Jepang Ingin Gabung Program Jet Tempur F-35 Setelah Turki Ditendang AS

Selasa, 30 Juli 2019 - 10:05 WIB
Jepang Ingin Gabung Program Jet Tempur F-35 Setelah Turki Ditendang AS
Pesawat jet tempur F-35. Foto/IST
A A A
WASHINGTON - Setelah Amerika Serikat (AS) mendepak Turki dari program pesawat jet tempur siluman F-35, Jepang melihat kesempatan untuk masuk dalam program tersebut. Ankara diusir dari program jet tempur generasi kelima itu karena menolak untuk membatalkan kontrak pembelian sistem pertahanan rudal S-400 Rusia.

Tokyo sejatinya telah menderita kerugian setelah jet tempur F-35A miliknya jatuh di Samudra Pasifik awal tahun ini, termasuk pilotnya yang sampai saat ini belum ditemukan. Namun, negara itu justru berminat untuk bergabung dalam konsorsium bersama pesawat Lockheed Martin itu dengan status negara mitra penuh.

Kendati demikian, sumber Pentagon yang dikutip Defense News mengatakan bahwa Washington berencana menolak permintaan Tokyo. Padahal, Washington sendiri sedang berusaha mempertahankan para pembeli F-35.

Permintaan Tokyo itu muncul dalam surat tertanggal 18 Juni yang ditujukan kepada Pentagon. "Saya percaya menjadi negara mitra dalam program F-35 adalah pilihan," bunyi surat dari direktur Biro Perencanaan Pembangunan Kementerian Pertahanan Jepang Atsuo Suzu kepada Kepala Akuisisi Pentagon, Ellen Lord.

"Saya ingin memiliki pemikiran Anda tentang apakah Jepang memiliki kemungkinan untuk menjadi negara mitra. Juga, saya ingin Anda memberikan informasi terperinci kepada Kementerian Pertahanan tentang tanggung jawab dan hak negara mitra, serta pembagian biaya dan ketentuan seperti proses persetujuan dan periode yang diperlukan," lanjut surat tersebut, yang dikutip Defense News, Selasa (30/7/2019).

▶ TUGAS: Tuliskan kembali persis sebagian berita tentang Jepang dan program F-35 di atas, mulai dari kata-kata yang memuat "Selasa, 30 Juli" dan berhenti setelah "negara mitra penuh.". Data ini tidak ada hubungannya dengan berita tentang Jepang dan program F-35 di atas.

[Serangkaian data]
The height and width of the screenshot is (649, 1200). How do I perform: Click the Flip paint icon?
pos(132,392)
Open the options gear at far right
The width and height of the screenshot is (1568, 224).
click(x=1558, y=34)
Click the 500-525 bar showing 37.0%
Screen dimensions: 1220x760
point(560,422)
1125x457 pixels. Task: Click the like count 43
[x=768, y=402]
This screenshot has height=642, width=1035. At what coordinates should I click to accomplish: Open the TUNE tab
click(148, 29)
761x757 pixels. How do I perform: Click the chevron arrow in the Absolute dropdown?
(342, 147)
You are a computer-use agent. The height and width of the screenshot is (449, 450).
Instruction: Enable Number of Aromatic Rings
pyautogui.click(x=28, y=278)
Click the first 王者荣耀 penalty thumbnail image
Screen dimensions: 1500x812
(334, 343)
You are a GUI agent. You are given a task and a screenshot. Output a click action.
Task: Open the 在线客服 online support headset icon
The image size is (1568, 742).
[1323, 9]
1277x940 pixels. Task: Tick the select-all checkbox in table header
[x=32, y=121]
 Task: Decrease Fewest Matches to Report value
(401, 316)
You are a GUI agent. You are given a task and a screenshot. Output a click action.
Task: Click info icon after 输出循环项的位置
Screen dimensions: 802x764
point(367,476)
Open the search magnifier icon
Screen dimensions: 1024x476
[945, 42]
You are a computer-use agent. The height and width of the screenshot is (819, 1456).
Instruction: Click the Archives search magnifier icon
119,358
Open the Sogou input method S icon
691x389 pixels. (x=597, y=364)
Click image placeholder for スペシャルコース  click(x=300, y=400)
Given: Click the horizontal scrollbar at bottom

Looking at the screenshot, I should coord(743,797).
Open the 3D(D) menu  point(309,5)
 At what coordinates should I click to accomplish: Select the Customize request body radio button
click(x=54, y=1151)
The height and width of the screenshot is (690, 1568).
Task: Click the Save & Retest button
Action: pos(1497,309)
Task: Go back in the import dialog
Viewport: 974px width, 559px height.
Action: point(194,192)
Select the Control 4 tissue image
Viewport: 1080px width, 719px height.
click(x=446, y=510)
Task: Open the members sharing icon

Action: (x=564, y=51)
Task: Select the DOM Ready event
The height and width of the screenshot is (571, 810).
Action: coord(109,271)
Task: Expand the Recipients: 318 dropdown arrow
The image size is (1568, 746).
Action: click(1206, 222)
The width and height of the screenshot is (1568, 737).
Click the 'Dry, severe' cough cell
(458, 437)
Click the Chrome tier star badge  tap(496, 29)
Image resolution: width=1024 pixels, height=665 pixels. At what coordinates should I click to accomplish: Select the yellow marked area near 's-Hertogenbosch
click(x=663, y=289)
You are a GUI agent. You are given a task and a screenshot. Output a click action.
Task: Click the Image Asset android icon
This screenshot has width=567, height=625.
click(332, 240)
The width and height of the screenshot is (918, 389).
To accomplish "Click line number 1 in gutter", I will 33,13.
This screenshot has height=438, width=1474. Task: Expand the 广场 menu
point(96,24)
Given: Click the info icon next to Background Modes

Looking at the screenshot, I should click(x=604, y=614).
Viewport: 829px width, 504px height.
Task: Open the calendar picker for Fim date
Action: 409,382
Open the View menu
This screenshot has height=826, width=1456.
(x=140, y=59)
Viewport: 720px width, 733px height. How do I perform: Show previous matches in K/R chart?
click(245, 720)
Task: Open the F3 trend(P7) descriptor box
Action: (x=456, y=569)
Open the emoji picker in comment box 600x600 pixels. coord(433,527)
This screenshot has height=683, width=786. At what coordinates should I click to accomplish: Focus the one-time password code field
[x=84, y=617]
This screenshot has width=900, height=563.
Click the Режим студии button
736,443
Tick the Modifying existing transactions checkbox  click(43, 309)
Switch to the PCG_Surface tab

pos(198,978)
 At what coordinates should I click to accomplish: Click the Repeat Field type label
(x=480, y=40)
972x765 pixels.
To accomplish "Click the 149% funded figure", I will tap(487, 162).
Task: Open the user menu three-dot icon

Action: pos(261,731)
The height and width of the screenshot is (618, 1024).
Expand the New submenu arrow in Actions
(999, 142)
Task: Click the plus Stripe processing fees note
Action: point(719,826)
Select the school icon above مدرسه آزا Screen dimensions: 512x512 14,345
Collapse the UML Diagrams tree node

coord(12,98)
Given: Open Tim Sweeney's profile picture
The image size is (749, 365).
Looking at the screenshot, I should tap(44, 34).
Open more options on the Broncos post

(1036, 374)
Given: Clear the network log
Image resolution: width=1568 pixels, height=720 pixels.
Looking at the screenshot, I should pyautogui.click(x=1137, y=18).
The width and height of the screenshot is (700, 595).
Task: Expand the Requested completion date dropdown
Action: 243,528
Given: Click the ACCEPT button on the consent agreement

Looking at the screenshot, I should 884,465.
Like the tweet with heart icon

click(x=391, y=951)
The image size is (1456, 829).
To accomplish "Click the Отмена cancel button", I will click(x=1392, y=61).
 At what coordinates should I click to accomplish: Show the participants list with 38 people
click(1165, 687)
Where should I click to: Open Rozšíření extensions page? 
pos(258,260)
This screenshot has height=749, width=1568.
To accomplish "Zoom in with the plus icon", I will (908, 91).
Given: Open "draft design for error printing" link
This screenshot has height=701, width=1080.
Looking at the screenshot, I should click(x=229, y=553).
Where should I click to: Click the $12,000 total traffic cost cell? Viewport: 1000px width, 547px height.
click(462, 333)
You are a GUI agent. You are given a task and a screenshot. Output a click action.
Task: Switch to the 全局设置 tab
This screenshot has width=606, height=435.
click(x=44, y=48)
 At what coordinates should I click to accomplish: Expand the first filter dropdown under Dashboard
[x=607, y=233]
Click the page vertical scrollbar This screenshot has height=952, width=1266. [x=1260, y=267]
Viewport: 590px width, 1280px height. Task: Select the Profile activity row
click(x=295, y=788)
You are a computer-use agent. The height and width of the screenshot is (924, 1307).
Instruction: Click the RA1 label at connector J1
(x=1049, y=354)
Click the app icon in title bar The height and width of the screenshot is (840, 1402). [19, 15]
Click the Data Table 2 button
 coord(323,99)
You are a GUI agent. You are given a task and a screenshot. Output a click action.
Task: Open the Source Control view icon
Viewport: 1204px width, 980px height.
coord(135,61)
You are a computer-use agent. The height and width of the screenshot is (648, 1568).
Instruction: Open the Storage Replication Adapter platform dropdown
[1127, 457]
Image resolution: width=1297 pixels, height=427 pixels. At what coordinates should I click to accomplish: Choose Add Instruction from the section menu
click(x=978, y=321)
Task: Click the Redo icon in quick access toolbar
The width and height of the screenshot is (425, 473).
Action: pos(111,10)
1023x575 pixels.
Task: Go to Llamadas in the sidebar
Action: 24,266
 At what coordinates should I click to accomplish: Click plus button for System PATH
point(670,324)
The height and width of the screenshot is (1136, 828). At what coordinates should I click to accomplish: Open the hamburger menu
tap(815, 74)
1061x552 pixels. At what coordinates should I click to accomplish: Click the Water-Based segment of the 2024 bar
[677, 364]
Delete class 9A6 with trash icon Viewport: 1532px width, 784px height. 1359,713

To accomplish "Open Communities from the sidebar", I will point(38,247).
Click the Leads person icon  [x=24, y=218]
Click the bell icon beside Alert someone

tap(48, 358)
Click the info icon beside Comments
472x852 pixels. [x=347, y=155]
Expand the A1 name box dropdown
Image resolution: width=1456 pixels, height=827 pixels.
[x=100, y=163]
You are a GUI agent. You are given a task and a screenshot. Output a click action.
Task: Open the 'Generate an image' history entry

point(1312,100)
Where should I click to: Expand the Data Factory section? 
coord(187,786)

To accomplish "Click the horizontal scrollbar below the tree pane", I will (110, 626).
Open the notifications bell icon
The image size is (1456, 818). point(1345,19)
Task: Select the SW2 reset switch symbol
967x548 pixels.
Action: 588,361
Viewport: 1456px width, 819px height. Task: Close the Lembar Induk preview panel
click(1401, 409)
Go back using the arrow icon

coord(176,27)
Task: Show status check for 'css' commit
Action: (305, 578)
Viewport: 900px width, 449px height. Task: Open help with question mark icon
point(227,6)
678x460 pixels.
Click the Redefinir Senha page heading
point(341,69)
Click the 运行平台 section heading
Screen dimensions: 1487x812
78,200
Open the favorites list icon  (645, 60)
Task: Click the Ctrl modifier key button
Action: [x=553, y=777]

▶ JAWABAN:
Selasa, 30 Juli 2019 - 10:05 WIB
Jepang Ingin Gabung Program Jet Tempur F-35 Setelah Turki Ditendang AS
Pesawat jet tempur F-35. Foto/IST
A A A
WASHINGTON - Setelah Amerika Serikat (AS) mendepak Turki dari program pesawat jet tempur siluman F-35, Jepang melihat kesempatan untuk masuk dalam program tersebut. Ankara diusir dari program jet tempur generasi kelima itu karena menolak untuk membatalkan kontrak pembelian sistem pertahanan rudal S-400 Rusia.

Tokyo sejatinya telah menderita kerugian setelah jet tempur F-35A miliknya jatuh di Samudra Pasifik awal tahun ini, termasuk pilotnya yang sampai saat ini belum ditemukan. Namun, negara itu justru berminat untuk bergabung dalam konsorsium bersama pesawat Lockheed Martin itu dengan status negara mitra penuh.